Today we had a day away from Verona, driving to Lago di Garda. It was wonderful! We had read a few articles that Cathy had from a friend of hers who lives in Lucca – mykindofitaly.com. He wrote 2 posts about Lago di Garda that were informative and a treat to read. So – that’s what we used to explore the lake. 

We started to go into the town at the bottom of the lake, Sirmione, but as we got close, everything in the article indicated better to go up along the lake if we didn’t mind missing Roman ruins. We didn’t. 

Our Sirmione detour added at least 30 min to the drive, but Leaf took it in stride, Rick made a few jokes about our planning, and we drove up a lot of the east side of the lake, finally stopping at Malcesine. It was a 2-lane road and the ride was hairy a lot of the way because there were multiple bikers, of all varieties, scooters, motorcyclists who wove between the lines, and no shoulder. Oh, and cars and trucks and people walking across the streets at all of the little towns. And it’s not even high season! You had to be calm and very alert. Leaf, of course, was both. 

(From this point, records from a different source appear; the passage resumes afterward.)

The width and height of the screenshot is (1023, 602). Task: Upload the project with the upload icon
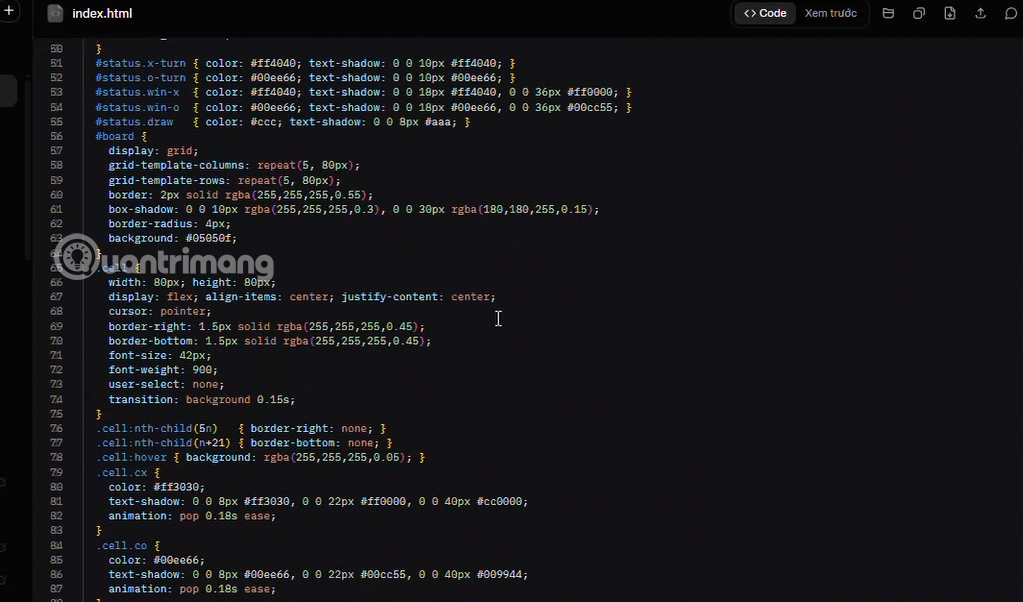coord(980,13)
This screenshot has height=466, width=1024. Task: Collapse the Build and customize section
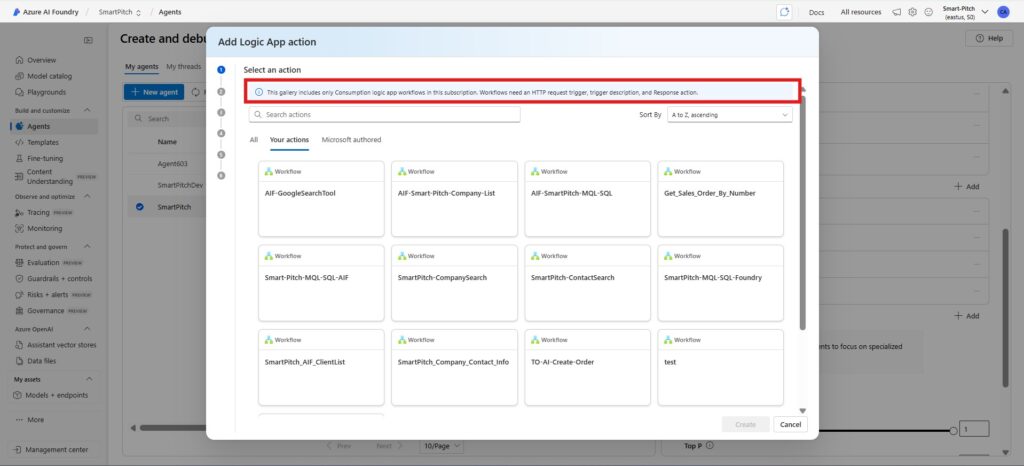[x=93, y=110]
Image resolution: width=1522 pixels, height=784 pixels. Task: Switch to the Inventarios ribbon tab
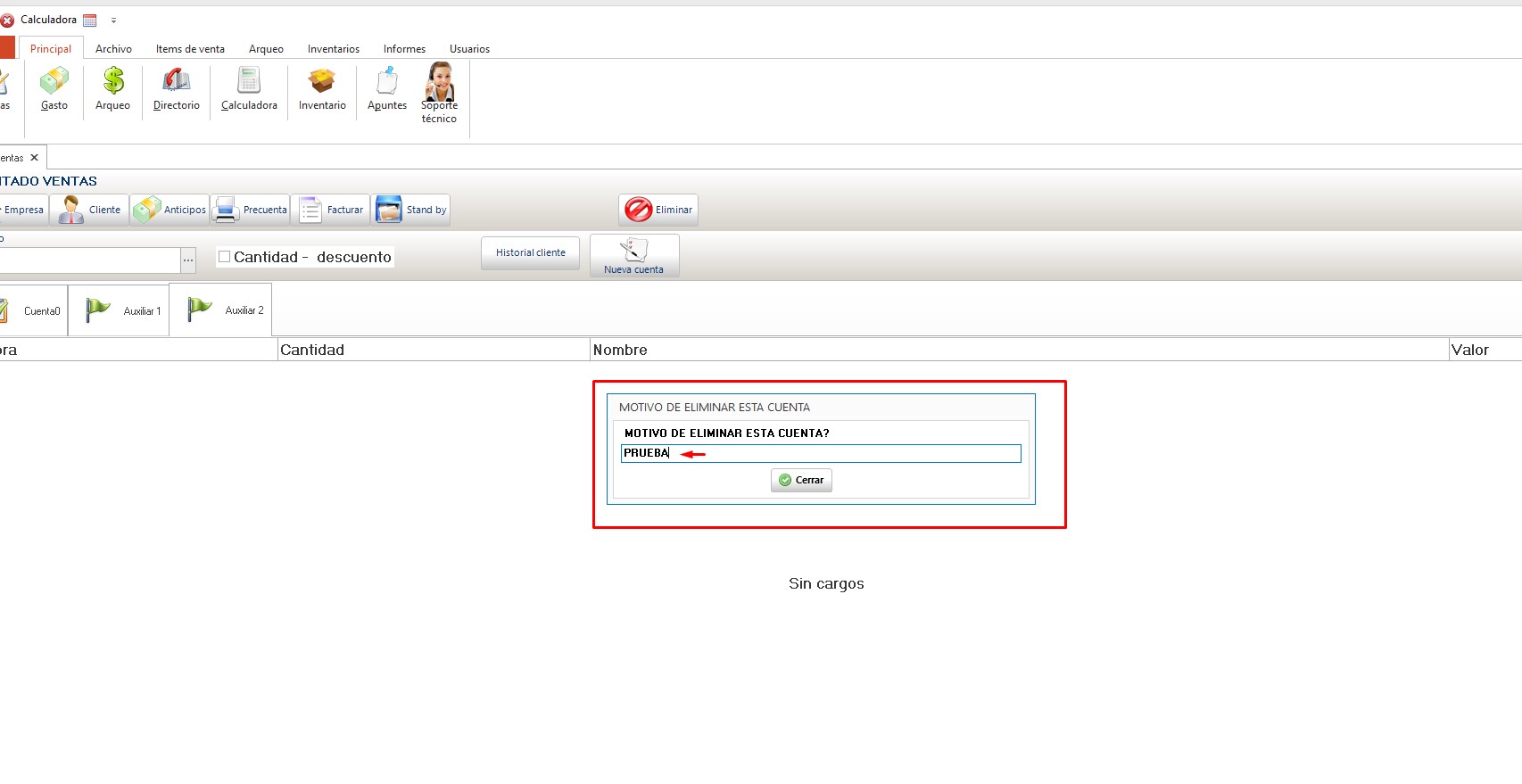[x=334, y=49]
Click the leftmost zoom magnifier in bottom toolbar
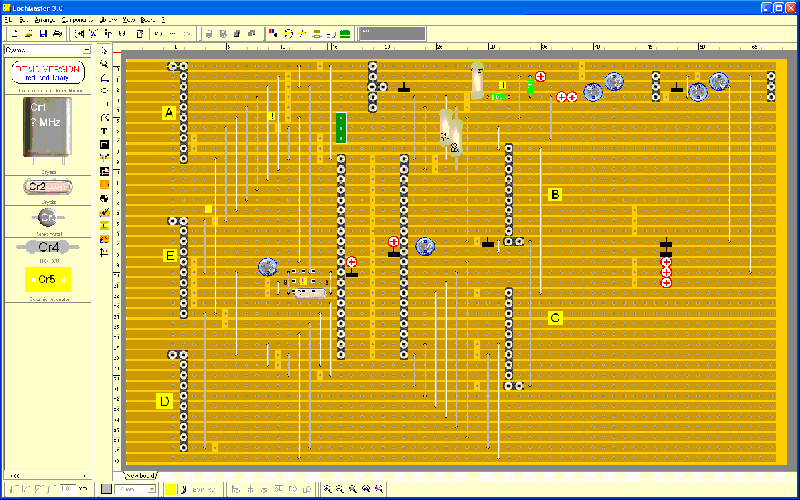 (327, 489)
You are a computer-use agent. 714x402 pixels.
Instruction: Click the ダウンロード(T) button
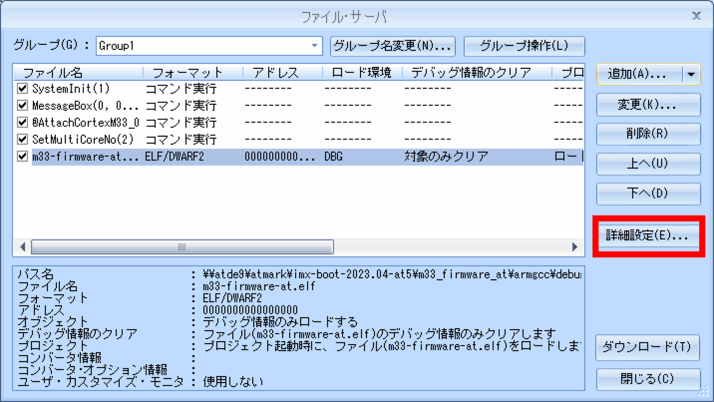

We knew there was a ferry at Malcesine that crossed over to Limone. We’d been in the car for more than an hour and were ready to move when we got to Malcesine. We parked, found a restroom, then bought ferry tickets at the information office (really conveniently located in the middle of town, next to parking and a grocery store). We caught a ferry just as it was loading up. And we got seats on top!

It was beautiful. Spectacularly beautiful. Bewildering because all the messages on the ferry were in German. Wait, what? And they continued – only in German. Once back on land, we heard German, most of the tourists seemed to be German (Swiss German?), written signs were in German first, then Italian – but the food was all Italian. Confusing, but interesting. 

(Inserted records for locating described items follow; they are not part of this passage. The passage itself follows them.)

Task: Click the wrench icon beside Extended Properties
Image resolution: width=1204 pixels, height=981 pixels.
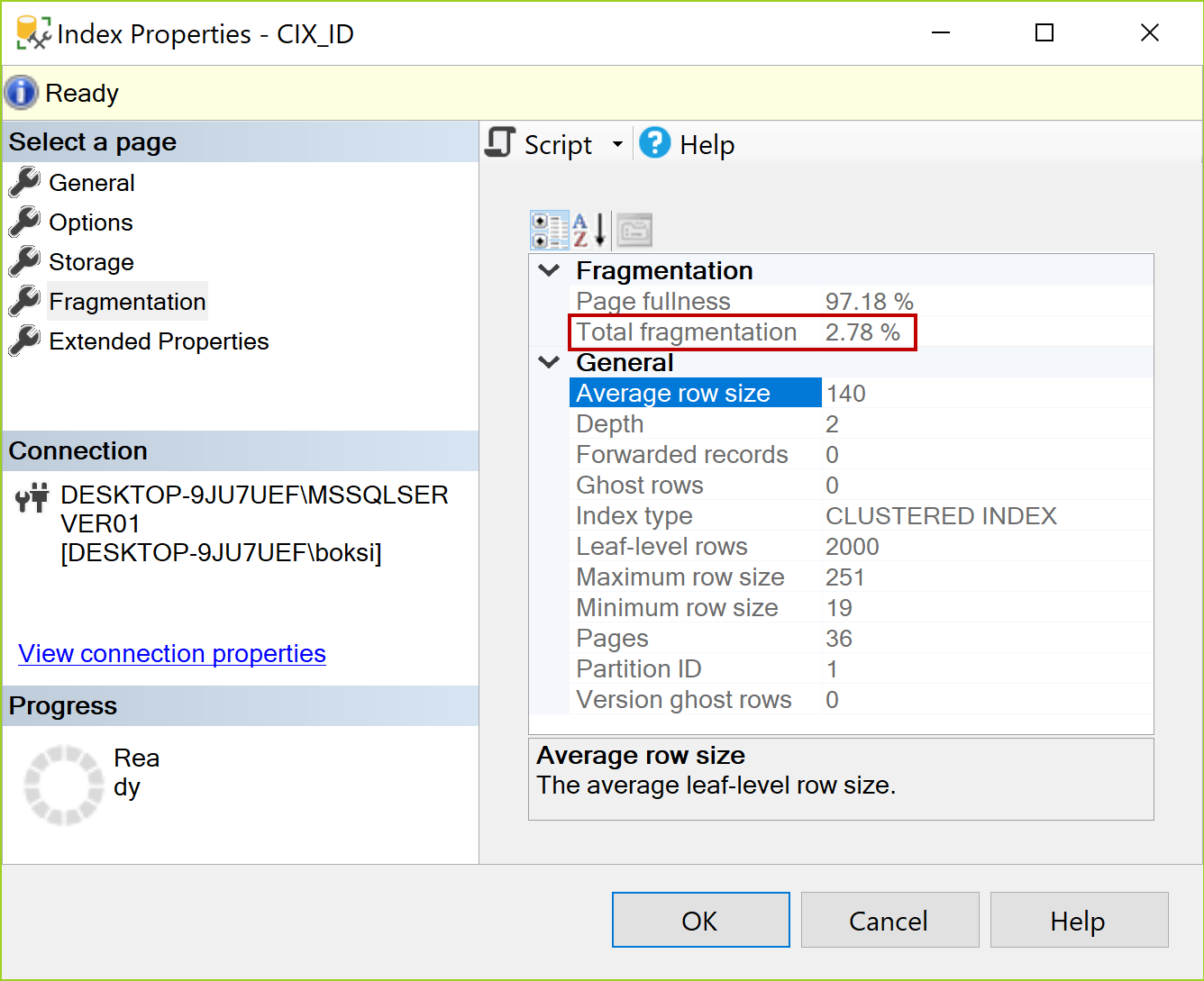Action: tap(24, 341)
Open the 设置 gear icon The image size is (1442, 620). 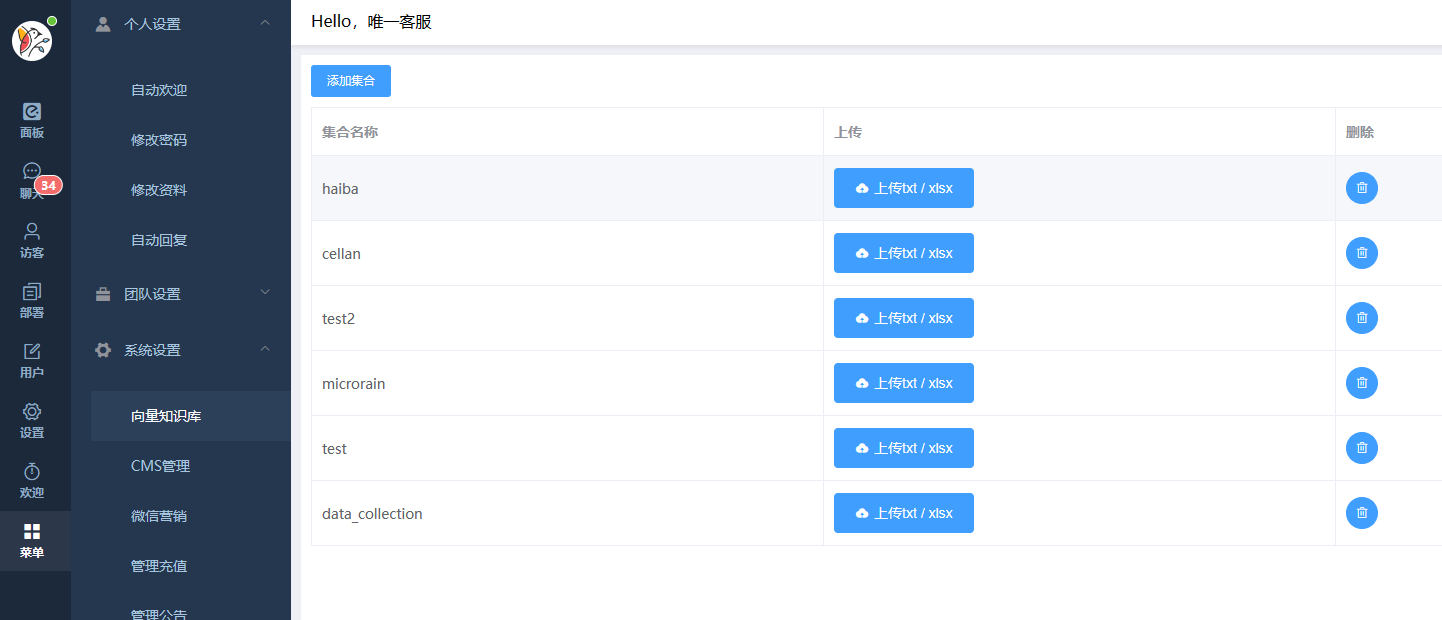tap(32, 420)
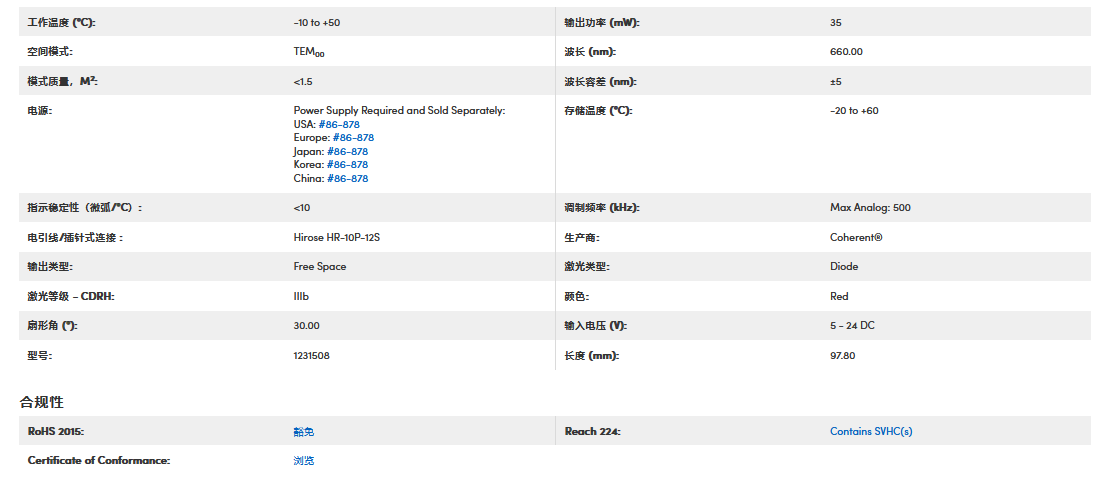Click the Power Supply Required and Sold Separately text
The height and width of the screenshot is (487, 1098).
[399, 111]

We enjoyed the ride over, cool breeze, beautiful on both sides of the lake with dramatic mountains on both sides as well. We landed in Limone and caught a quick lunch of paninis that were seriously good. Then – off and walking. This would have been a terrible day for our Eli – castles on both sides of the lake in each town, and we missed both and instead took a trail that the blog said was fantastic. And it was! Short, only 2.8 miles each way, but the walkway was built into the mountain and hung out over the lake and was quite dramatic. Happily, it was pretty wide and had a solid feel to it – no surprise views below my feet – so I was able to walk the whole thing without issue. 

We strolled along, watching paragliders up high and an incredible variety of water activity below, wind surfers, parasail surfing, foils, sunfish, really colorful and fun to watch. 

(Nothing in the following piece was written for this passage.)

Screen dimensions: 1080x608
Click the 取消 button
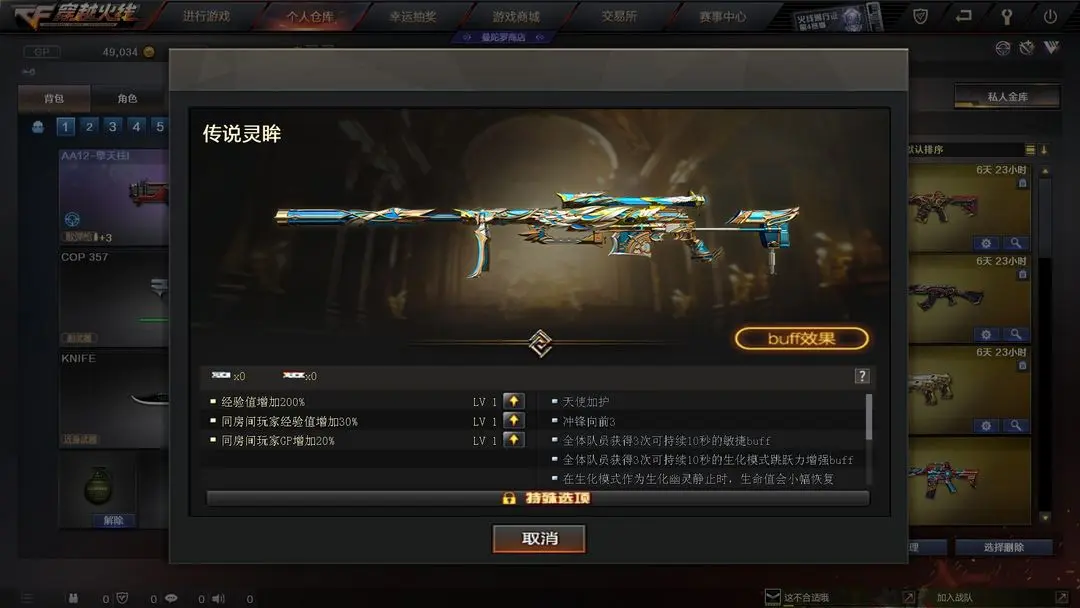[539, 538]
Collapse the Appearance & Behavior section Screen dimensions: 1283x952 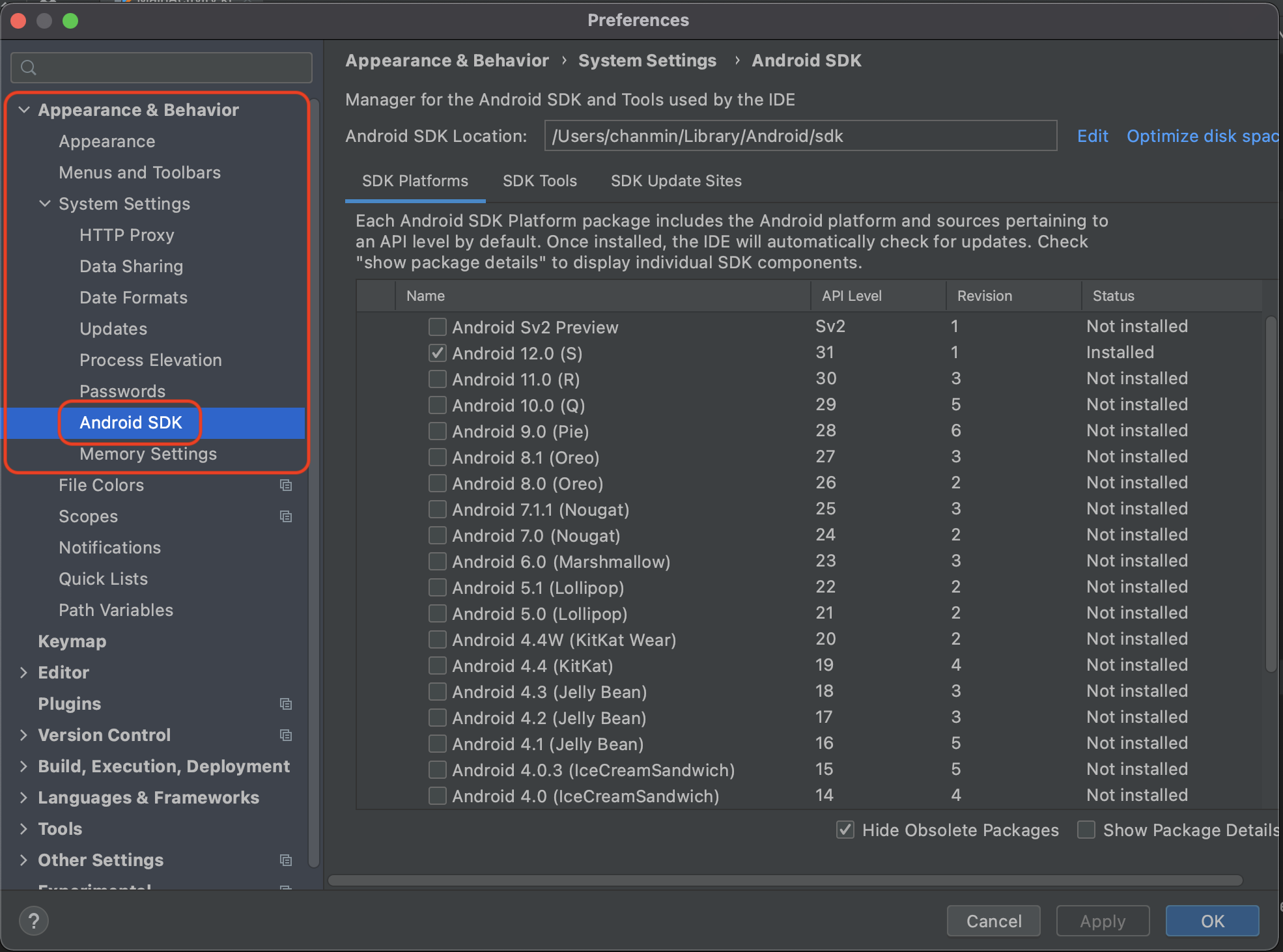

Hmm, guess I was watching, I don’t have photos of the actual walk hanging over the lake or the water activity!

When we got back to Limone, we were SO hot. We got lemon freeze drinks and again – caught the ferry just as it was leaving and hopped on. Our timing was lucky both ways. 

We decided to drive the rest of the way up to the top of the lake, not far, and then take a more major road home, away from the lake. I was driving now and had it easy. The traffic and bikes had decreased a bit so it wasn’t quite as nerve racking negotiating the road. 

We got to Riva del Gardia at the very top of the lake and suddenly, we felt like we were in a different country. Maybe Switzerland? The buildings were so different from what we’d seen in every other Italian town. It was beautiful in a very different way. We walked around town and then sat down for a snack next to the water. The town really was a pleasure to walk around. It had cooled down, the streets were wide and almost the whole town was pedestrian and bike only. 

When I read a bit of history, as well as looking at the signs around town, we realized that Austria had occupied this area quite a bit. The constant push and pull between the church and the German/Austrian powers over the years had left their influence. 

I drove home on the Autostrada and it was easy. I love having the road clear of all but a few entrances and exits, it feels much safer. People don’t usually go the speed limit, makes sense since it’s close to 80, but in general, it feels really safe and there are rarely crazy drivers. In addition, Rick noted that the vineyards were planted very differently – so we had interesting views on a lot of the ride home. This is one beautiful country!